The Anti-Phishing Working Group’s (APWG) Phishing Activity Trends report (PDF) documented 1,025,968 phishing incidents through March 2022.


This was a 15% increase (137,383) over the 888,585 assaults registered in the fourth quarter of 2021. (Q4 2021).


The organization registered 384,291 attacks in March, 309,979 in February, and 331,698 in January.


According to the most recent phishing report, the number of phishing attempts has quadrupled since 2020, when the APWG registered between 68,000 and 94,000 assaults each month.


The APWG monitors phishing, social engineering, and other identity theft techniques reported by its members, researchers, and the general public.


The researchers hypothesized that the number of phishing assaults may correspond to the number of phishing sites discovered during the time period. The reason for this is that phishing schemes may have hundreds of URLs all referring to the same phishing page.


The financial sector was the most frequently targeted by phishing assaults.
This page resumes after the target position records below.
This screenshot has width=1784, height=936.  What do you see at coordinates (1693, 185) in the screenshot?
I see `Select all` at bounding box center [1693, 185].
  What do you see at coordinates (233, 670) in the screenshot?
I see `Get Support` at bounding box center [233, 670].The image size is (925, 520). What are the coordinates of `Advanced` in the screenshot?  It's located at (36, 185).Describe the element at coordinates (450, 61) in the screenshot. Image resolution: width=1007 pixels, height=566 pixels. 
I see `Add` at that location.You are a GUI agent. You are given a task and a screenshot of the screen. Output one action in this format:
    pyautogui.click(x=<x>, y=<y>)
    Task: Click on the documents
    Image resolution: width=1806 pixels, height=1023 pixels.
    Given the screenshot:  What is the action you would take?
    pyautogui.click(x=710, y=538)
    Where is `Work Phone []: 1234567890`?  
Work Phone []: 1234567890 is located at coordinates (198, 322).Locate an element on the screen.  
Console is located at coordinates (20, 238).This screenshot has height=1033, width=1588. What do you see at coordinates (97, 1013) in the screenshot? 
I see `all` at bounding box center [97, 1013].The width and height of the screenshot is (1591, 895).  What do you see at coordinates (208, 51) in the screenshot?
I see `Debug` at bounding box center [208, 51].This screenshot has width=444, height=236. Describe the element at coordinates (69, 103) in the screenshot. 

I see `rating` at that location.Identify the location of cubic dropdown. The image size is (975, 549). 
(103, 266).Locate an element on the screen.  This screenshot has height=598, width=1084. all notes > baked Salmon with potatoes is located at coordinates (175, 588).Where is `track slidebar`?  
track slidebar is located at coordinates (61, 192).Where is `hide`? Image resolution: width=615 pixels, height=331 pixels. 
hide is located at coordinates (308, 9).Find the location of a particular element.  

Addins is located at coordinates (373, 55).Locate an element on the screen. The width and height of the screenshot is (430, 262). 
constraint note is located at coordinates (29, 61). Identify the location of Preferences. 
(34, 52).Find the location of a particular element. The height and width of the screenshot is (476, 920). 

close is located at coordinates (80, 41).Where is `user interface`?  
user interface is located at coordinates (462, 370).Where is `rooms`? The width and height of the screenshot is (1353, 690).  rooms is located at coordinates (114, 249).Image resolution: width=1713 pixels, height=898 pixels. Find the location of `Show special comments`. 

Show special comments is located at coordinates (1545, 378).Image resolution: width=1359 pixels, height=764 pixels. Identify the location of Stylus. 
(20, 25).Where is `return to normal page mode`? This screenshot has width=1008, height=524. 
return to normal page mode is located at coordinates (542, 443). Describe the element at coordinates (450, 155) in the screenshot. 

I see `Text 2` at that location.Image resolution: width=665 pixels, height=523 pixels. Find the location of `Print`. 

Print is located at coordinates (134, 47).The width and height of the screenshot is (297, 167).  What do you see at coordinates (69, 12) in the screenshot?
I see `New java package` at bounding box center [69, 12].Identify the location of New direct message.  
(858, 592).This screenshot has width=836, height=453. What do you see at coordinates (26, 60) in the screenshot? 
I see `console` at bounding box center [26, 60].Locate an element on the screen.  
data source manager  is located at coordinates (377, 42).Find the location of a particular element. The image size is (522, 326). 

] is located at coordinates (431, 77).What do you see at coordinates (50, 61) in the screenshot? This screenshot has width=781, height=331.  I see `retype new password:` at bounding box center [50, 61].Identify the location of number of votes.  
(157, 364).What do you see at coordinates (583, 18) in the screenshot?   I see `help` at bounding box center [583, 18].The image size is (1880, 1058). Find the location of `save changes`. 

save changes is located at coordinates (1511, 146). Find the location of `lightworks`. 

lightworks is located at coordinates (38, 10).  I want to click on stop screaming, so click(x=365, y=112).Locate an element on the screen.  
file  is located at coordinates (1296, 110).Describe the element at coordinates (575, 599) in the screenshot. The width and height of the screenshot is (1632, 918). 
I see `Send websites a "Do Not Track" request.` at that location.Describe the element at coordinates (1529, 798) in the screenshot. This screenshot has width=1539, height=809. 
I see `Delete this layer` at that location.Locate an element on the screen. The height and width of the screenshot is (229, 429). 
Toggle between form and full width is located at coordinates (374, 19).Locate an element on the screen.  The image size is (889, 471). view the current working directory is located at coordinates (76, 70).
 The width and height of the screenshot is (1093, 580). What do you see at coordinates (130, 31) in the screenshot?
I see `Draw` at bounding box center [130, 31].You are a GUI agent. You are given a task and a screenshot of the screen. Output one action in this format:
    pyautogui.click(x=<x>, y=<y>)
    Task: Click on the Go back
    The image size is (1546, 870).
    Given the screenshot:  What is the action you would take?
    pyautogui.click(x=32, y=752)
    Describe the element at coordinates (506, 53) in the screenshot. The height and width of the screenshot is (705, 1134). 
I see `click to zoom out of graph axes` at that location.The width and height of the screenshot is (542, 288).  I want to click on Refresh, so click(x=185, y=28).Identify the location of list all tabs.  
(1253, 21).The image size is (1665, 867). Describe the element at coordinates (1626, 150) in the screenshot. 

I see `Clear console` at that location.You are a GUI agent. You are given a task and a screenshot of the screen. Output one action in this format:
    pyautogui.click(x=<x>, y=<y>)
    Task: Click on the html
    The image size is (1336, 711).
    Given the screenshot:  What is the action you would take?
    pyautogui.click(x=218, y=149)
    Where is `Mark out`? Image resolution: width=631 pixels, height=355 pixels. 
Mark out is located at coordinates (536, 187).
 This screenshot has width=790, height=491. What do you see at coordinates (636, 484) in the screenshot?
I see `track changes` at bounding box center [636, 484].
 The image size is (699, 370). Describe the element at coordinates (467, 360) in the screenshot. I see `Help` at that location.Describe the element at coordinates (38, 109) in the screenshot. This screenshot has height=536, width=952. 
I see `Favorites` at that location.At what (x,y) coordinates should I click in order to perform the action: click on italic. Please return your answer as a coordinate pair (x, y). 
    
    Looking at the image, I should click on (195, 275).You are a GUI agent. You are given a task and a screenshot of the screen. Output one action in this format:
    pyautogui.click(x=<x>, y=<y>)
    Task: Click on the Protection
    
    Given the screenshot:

most targeted industry sectors by phishing in 2022


The financial sector, which includes banks, has the largest number of phishing assaults, accounting for nearly a quarter of all attacks (23.6 percent).


Webmail and SaaS providers had the second-highest number of assaults (20.5 percent), followed by e-commerce/retail (14.6 percent), social media (12.5 percent), and bitcoin exchange and wallet providers (6.6 percent ).


According to STATISTA, phishing assaults on e-commerce sites and shops decreased by 17 percent following the holiday shopping season, but social media attacks grew by 9 percent.

“Social media attacks against businesses continue to expand rapidly,” stated John LaCour, Principal Product Strategist at HelpSystems’ PhishLabs. “The average corporation is targeted by social media roughly three times every day.”


Impersonation assaults accounted for 47 percent of all social media attacks, up from 27 percent in the preceding quarter, according to LaCour.


“Many businesses are unaware that their CEOs are being spoofed on social media,” LaCour remarked. “This is a significant commercial risk.”


Threat actors also targeted payment and logistics and shipping organizations, accounting for 5.0 percent and 3.8 percent of phishing assaults, respectively, according to the research.


In early 2022, ransomware attacks dropped.

From SOS Support, we believe ransomware attacks dropped because American companies are raising awareness about the cybersecurity threats, and in doing so they are taking measures to protect themselves

Abnormal Security, a member of the APWG, discovered a 25% drop in ransomware assaults. Except for the banking sector, the decrease affected other industries.


According to the research, the decrease in ransomware assaults is due to the demise of the Conti and Pysa ransomware gangs. The researchers hypothesized that law enforcement efforts and infrastructure takedowns helped to reduce ransomware outbreaks.



However, ransomware assaults in the financial services business increased by 35% in Q1 2022. According to Abnormal Security, the number of ransomware assaults on financial institutions grew by 75% in Q1 2022 compared to Q1 2021.




The study ascribed the surge to LockBit ransomware’s increased targeting of financial institutions. These assaults were aimed against “smaller accountancy and insurance businesses.”




LockBit, according to the study, targeted victims large enough to pay the ransom, making the hacking effort valuable and assuring the victims were not too large to be well-served.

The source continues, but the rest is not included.